The first phase of the smelter project at Khalifa Port Industrial Zone is on course to start production this year, said Maurizio La Noce, the executive director of business development at Mubadala Development.
“I’m confident that in the next six months we will announce the next phase,” said Mr La Noce. The expansion would give the smelter the capacity to produce 1.4 million tonnes of aluminium a year.
It is one of “several” large industrial initiatives in the pipeline to be announced by the firm in the next six months, Mr La Noce said. They would include projects in the aerospace and car industries.

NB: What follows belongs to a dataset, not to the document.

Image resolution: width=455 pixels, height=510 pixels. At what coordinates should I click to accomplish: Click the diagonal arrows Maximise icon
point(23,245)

In addition to Mubadala, EMAL is backed by Dubai Aluminium (DUBAL), which operates a smelter near Jebel Ali.
The EMAL smelter is one of Abu Dhabi’s biggest and most important initiatives to diversify the economy and lessen its reliance on crude oil.
Mubadala, the strategic investment arm of the Abu Dhabi Government, plans to next year appraise six recent commercial oil and natural gas discoveries in Vietnam and Thailand, Mr La Noce said.
“This year we drilled 11 aspirational wells and had six commercial discoveries already, which is phenomenal,” he said.
Next year the firm will approve and appraise the discoveries to determine the size of the reserves and what type of development plan would be used to help deliver the hydrocarbons commercially.
The discoveries will lead to the firm increasing its current output of 25,000 barrels a day in the region, said Mr La Noce.
Mubadala bought Pearl Energy, based in Singapore, for about US$833 million (Dh3.05bn) in May last year from Aabar Energy, the Abu Dhabi investment company.
“Mubadala’s strategy at the moment is one of execution, consolidation and monitoring very carefully what other opportunities there are out there,” Mr La Noce said.
He said one of the firm’s objectives was to continue to grow and build on the Dh70bn of assets it manages.
Mubadala is focusing its strategy on oil and gas, health care, infrastructure, property, hospitality and aerospace, among other sectors. The firm’s property sector was “thriving”, said Mr La Noce.
Mubadala’s profits more than quadrupled in the first half of this year, after rising prices for its growing pool of assets offset higher costs incurred as it expanded into new operations, it announced last month.